Our roundup of the health news headlines on Thursday 15 December.
First off, the Guardian reports that Mr Lansley has ordered an ‘independent assessment’ of the competence of NHS trust boards. Management consultancies such as McKinsey are to be invited to tender for contracts next year.
The move follows a report by the Public Accounts Committee which found that half of NHS trusts are unlikely to meet a 2014 deadline to achieve Foundation Trust status due to financial problems and issues of ‘leadership capability’.
The Guardian’s report also quotes Pulse’s story about the resignation of the chairman of the Medical Staff Committee in North Cumbria as an example of the squeeze on hospital activity.
Another symptom of the pressure on hospitals emerges in research by the Alzheimer’s Society and consultancy MHP Mandate, quoted in The Times (paywall). It found that emergency hospital admissions for dementia have risen by 12% in the past five years, and that one in four beds are occupied by patients with dementia.
Another parliamentary report found that alcohol misuse is twice as high in the military, with 13% of soldiers having a drink problem, compared to 6% of civilians. General Gerry Berragan told MPs that soldiers often return from stressful tours of duty, find themselves with time and money on their hands, and so drink, says the Guardian.

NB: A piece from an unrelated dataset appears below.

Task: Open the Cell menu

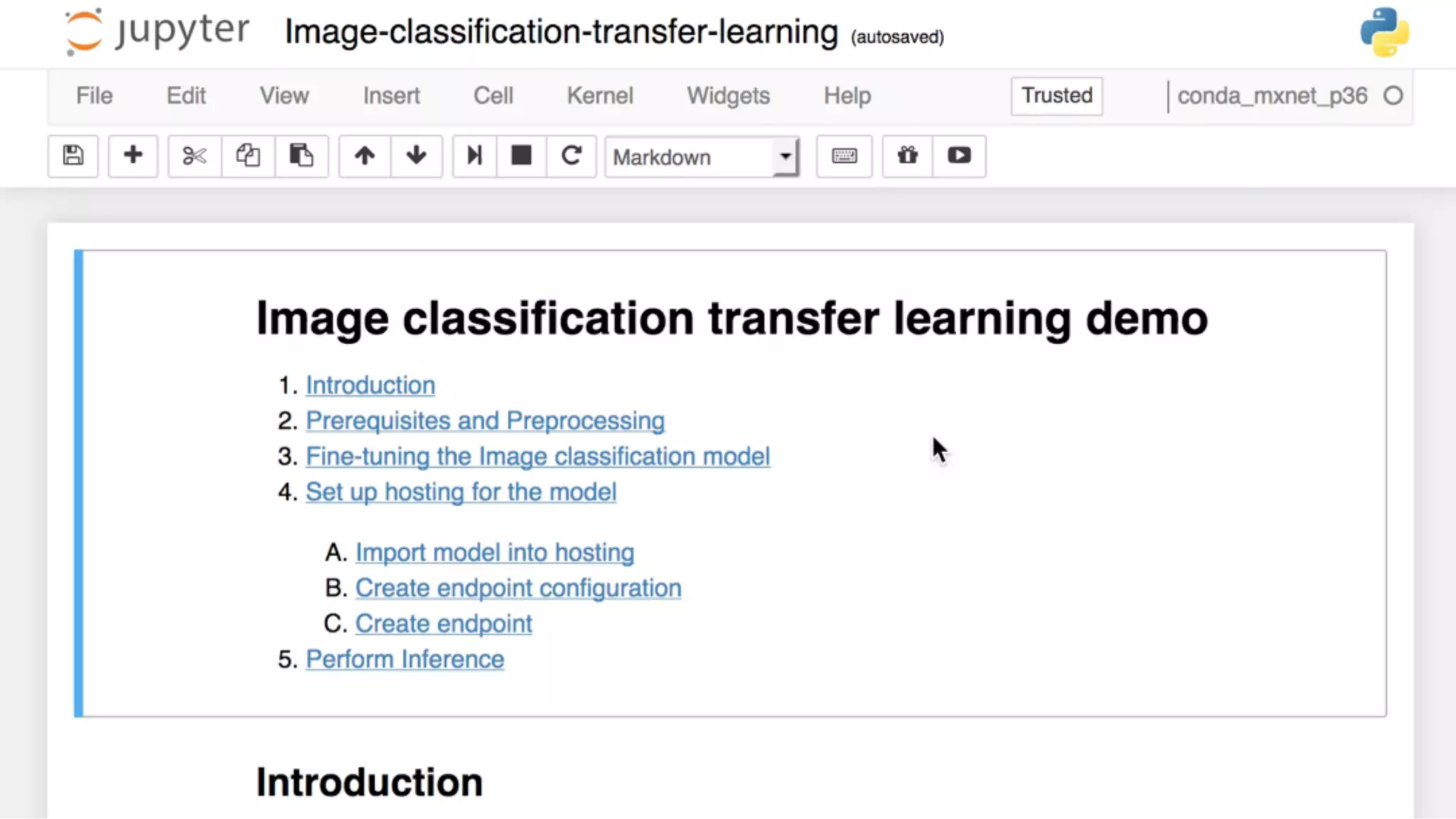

The first of two tragic deaths in today’s news is that of 20-year-old mother Desiree Phillips. She took ‘a few extra’ paracetamol tablets to alleviate the pain of a minor breast operation and died from liver failure, the Daily Telegraph reports.
Another fatality is in the Daily Mail , in what the paper calls the worst case of anorexia doctors had ever seen. Kate Chilver, who weighed 4.7 stone, died when her organs failed due to a lack of blood supply.
Finally, Brussels bashing is being revived as a popular national sport in our newspapers after David Cameron’s recent treaty veto. The Telegraph reports that the EU has banned the humble prune from being promoted as a laxative because its effect cannot be proven. A classic case of trying to regulate on what keeps us regular.